-- Problem requirements --
Using the data below, return every line that holds the word "layout".

-- Data excerpts --
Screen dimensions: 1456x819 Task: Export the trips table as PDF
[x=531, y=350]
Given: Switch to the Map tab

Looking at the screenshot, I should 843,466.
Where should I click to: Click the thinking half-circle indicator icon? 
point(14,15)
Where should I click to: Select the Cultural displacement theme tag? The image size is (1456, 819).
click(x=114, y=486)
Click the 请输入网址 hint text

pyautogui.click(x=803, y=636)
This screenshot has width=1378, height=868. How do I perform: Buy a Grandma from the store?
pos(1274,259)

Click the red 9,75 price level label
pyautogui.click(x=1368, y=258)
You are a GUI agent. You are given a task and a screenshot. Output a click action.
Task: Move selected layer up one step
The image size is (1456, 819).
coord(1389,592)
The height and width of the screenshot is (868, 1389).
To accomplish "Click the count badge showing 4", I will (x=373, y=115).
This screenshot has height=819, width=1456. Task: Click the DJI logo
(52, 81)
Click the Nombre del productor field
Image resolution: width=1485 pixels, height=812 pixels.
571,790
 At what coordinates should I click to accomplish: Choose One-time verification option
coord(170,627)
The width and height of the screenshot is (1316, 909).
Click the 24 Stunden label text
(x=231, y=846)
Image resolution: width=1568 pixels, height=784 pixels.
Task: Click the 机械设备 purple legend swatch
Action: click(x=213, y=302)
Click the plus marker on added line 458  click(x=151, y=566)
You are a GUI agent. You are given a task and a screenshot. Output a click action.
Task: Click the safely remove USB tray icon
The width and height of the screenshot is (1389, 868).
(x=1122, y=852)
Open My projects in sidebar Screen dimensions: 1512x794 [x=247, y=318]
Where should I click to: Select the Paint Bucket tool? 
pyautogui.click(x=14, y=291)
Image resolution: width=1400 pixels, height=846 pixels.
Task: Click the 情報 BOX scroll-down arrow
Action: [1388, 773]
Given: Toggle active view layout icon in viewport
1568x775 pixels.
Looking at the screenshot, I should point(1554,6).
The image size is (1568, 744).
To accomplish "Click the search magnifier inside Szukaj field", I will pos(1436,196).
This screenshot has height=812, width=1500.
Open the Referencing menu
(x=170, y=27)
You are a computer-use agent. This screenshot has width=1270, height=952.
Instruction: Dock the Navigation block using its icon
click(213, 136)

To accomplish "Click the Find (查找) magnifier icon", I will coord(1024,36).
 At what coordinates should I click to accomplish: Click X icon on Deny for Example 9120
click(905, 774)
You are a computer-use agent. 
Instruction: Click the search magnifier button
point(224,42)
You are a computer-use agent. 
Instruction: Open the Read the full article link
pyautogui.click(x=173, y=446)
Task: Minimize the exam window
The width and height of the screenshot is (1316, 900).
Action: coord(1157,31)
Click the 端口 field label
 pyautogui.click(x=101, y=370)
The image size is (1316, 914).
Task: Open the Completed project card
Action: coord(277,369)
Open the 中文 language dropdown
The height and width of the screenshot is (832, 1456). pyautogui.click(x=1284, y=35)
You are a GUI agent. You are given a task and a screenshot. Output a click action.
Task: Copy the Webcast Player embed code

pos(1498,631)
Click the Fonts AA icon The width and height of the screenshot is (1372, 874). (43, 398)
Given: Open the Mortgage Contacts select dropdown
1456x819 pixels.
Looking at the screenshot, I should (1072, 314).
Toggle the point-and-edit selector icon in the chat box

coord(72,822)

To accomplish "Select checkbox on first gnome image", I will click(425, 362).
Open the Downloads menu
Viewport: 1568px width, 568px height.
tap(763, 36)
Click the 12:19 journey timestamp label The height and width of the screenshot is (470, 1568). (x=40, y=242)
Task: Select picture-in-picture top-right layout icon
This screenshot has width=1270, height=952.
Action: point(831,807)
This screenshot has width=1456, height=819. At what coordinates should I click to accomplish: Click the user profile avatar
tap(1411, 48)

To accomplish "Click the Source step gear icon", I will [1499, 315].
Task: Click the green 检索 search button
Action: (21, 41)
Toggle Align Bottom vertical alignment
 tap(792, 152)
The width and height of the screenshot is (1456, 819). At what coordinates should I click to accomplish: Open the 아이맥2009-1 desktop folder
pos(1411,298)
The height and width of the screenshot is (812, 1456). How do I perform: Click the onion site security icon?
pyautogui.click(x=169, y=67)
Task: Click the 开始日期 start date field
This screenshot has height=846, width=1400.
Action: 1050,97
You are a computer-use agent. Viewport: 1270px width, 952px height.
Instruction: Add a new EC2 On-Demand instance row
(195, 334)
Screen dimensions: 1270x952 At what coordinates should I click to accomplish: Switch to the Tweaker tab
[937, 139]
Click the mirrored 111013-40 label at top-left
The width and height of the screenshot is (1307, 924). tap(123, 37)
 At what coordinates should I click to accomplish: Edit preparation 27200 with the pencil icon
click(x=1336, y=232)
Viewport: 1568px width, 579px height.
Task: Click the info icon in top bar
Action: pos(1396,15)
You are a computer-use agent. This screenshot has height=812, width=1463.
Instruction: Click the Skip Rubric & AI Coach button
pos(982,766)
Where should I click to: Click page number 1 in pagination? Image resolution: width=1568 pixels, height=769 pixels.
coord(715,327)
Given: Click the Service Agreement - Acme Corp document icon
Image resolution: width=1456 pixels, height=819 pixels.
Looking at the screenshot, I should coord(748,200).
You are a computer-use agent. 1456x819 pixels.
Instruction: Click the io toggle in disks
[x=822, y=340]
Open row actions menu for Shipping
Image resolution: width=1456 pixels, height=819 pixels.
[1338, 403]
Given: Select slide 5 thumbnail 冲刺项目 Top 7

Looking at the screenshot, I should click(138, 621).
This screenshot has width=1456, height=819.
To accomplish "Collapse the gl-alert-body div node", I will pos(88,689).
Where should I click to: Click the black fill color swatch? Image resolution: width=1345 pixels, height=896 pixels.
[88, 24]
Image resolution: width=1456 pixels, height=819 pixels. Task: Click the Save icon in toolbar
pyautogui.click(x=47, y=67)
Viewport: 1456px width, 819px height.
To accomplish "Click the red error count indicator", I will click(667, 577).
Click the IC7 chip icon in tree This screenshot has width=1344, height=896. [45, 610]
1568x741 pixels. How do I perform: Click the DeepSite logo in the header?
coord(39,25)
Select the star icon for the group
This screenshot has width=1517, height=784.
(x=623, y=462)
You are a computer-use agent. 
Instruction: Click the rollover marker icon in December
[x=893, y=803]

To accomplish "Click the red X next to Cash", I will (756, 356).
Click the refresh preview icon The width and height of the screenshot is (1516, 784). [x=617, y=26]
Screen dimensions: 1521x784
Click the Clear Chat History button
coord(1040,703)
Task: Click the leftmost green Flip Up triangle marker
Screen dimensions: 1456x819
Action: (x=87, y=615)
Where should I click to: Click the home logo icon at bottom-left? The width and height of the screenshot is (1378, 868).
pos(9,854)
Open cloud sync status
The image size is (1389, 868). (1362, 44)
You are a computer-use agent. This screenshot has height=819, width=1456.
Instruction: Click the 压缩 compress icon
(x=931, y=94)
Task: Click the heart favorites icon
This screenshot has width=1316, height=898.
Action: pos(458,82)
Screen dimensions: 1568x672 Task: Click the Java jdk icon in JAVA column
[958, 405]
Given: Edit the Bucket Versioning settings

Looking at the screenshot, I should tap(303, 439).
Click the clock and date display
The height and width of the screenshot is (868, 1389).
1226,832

-- Task output --
Given: Toggle active view layout icon in viewport
Task: Select picture-in-picture top-right layout icon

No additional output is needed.